§ Problems
**A)** Repeat word for word the passage of the Michael vs. Jason review that opens with the words containing "Then Jason shows" and closes with "leave any damage.".
**B)** Name every person with the surname Pedder who appears in the Michael vs. Jason review.
___ Selected text ___
Michael vs. Jason: Evil Emerges (2019, Luke Pedder)

I make this statement with absolute sincerity: a Michael vs. Jason fan movie is a good idea. It doesn’t need actual acting, because neither of the slasher villains are going to be speaking or emoting. Their shapes and the filmmaking are going to do the work. You could do it on zero budget, you just need the masks.

And the Harry Manfredini Friday the 13th music.

Michael vs. Jason: Evil Emerges has some Friday the 13th music, carefully remixed just enough not to be infringing (I assume). They don’t use the Carpenter Halloween music at all because you figure they’d get sued. Good enough for Luc Besson, good enough for some Australian family who really wanted to make a Michael vs. Jason slugfest.

And it is, for a time, a glorious slugfest.

I wasn’t actually expecting one. Not like director Luke Pedder delivers, but for a while, it works really, really well. Stars Joshua Pedder and John Pedder give their all; it’s a wrestling match with some ultra violence. Not gore ultra violence because there’s no money for it, so instead just ultra violent sound effects and editing emphases. It’s cool. It’s kind of dumb, but it’s cool.

Then some Australian hicks show up and threaten the slasher movie villains with guns and bats. It’s all way too predictable and way too unimaginative. Because director Pedder doesn’t seem to get where the film’s strong, where he’s strong—the two villains duking it out.

See, Michael vs. Jason doesn’t just not have a sick mix of Manfredini and Carpenter’s music themes to go over the action, it doesn’t have a single night shot. It all takes place during the day. In this very distinct forest. In Australia. Or in New Jersey, but a New Jersey where the Australians have invaded and run things like a bunch of fascists. They’re killing Michael (John Pedder) without a trial or anything. Jason (Joshua Pedder) has already woken up because his mom told him to get out of bed and kill people.

Michael vs. Jason doesn’t open well. The mom voice is bad, the Jason mask is bad (not the hockey mask, but the full latex mask Joshua Pedder wears so no one could possibly recognize him in the other parts he plays in the short), then comes the Michael stuff and it’s all cribbed from H40, including the too big mask.

The seemingly unintentional charm of it—the actors all covered in one mask or another so they can Fake Shemp, the bad and wordy dialogue, the Australian accents—get it through until Michael inevitably breaks free of his captors. There’s an extended sequence where Michael’s chasing this kid in reflective sunglasses—he’s the boss, probably played by Christopher Goldup, who does the fan movie shot in a woods with no budget equivalent of scenery chewing—and it’s kind of… good. Pedder intuits how to use the reflective sunglasses for effect, even if they’re silly. The whole thing’s silly.

Then Jason shows up and the wrasslin’ starts and Michael vs. Jason coasts to the end. It never gets better than that first fight, where there’s a combination of good choreography, all-in performances from John and Joshua, and some nice cuts from director Luke. The finale has a fake thunderstorm and CGI gunshots. The thunderstorm filter isn’t impressive, but the CGI gunshots are cool until you notice they don’t leave any damage.

I can’t believe I’m getting 600 words out of this one.
___ Listed records ___
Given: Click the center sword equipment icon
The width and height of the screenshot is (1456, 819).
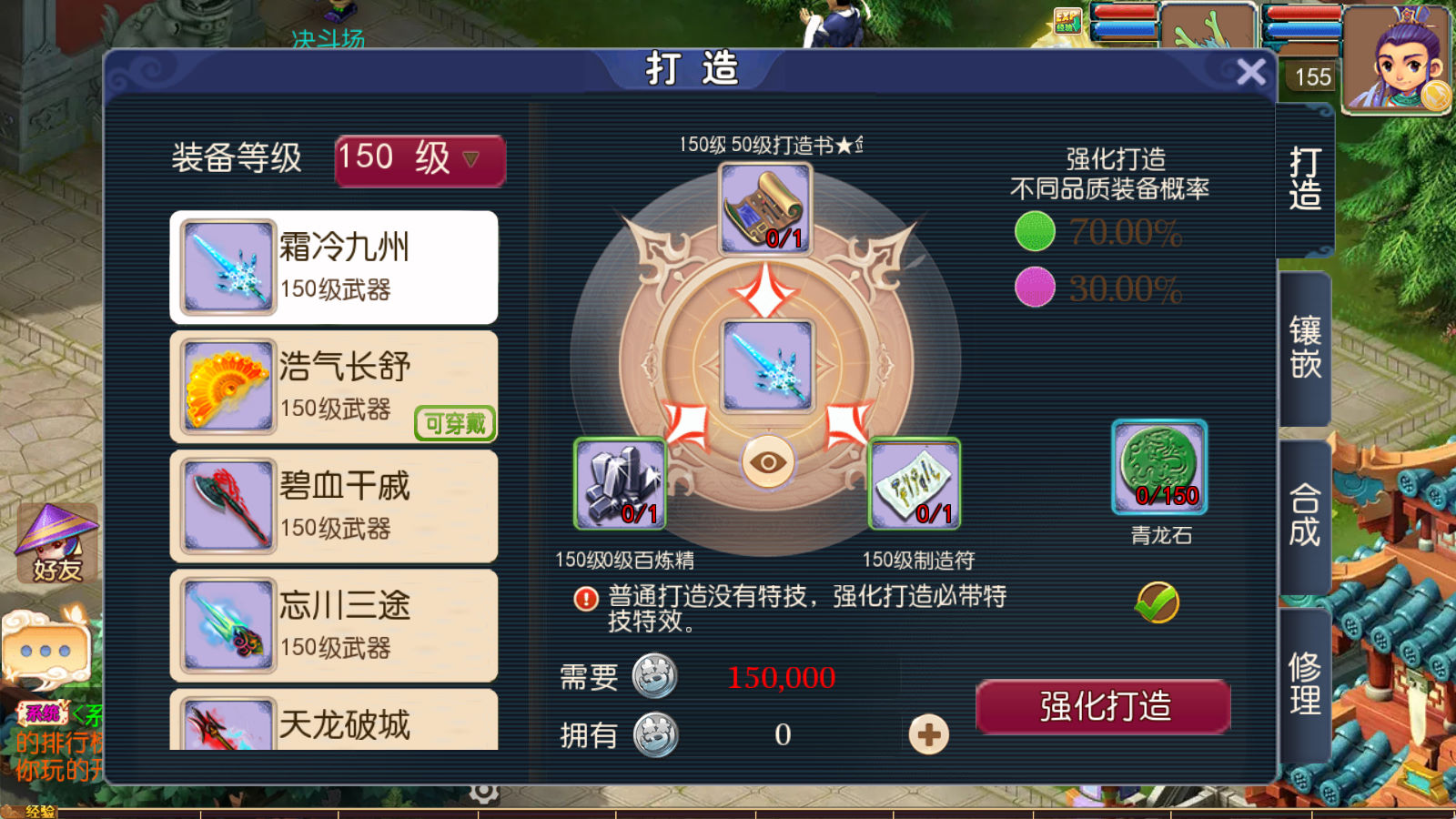Looking at the screenshot, I should [766, 366].
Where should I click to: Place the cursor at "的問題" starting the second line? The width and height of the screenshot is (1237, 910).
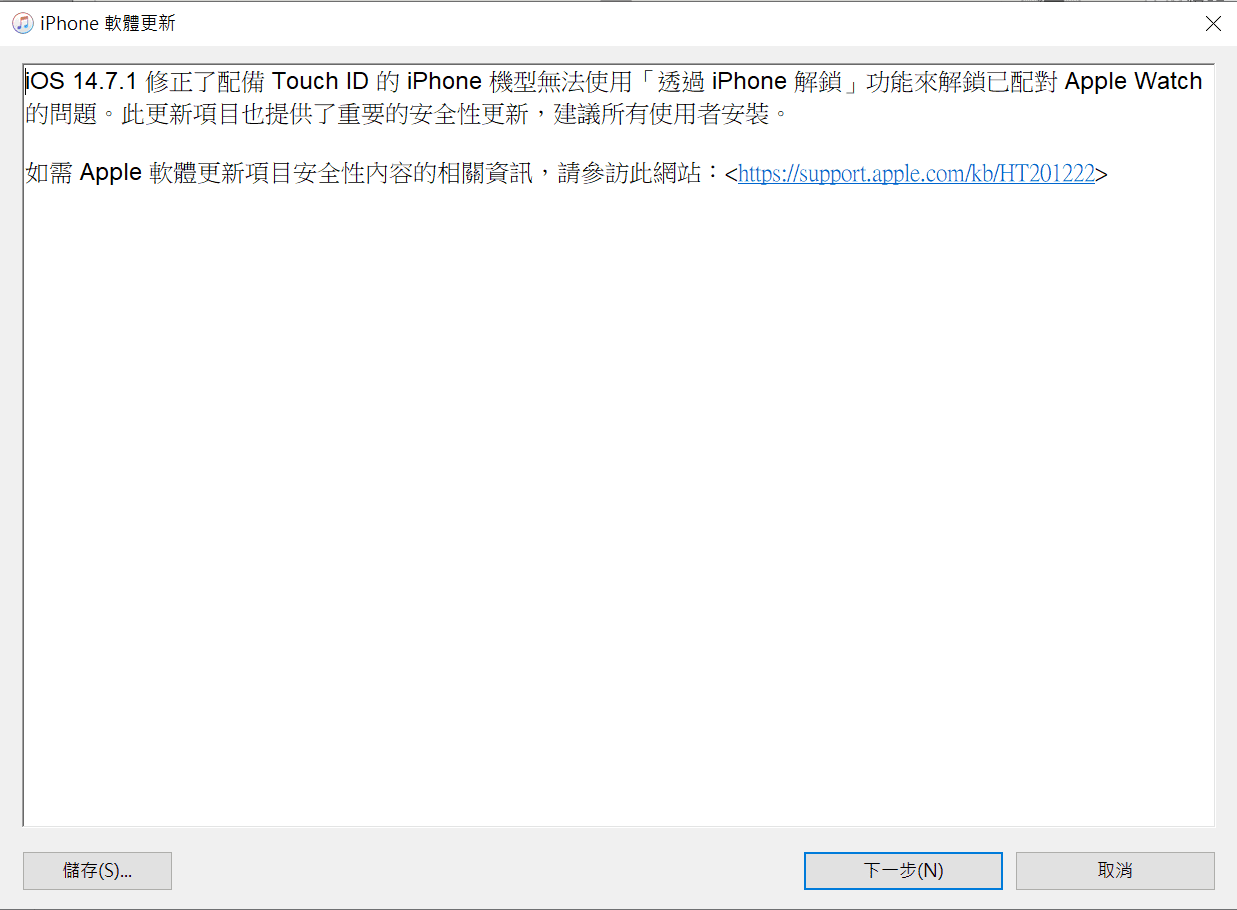click(x=63, y=114)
___
§ Solutions per task
**A)**
Then Jason shows up and the wrasslin’ starts and Michael vs. Jason coasts to the end. It never gets better than that first fight, where there’s a combination of good choreography, all-in performances from John and Joshua, and some nice cuts from director Luke. The finale has a fake thunderstorm and CGI gunshots. The thunderstorm filter isn’t impressive, but the CGI gunshots are cool until you notice they don’t leave any damage.

**B)** Luke Pedder, Joshua Pedder, John Pedder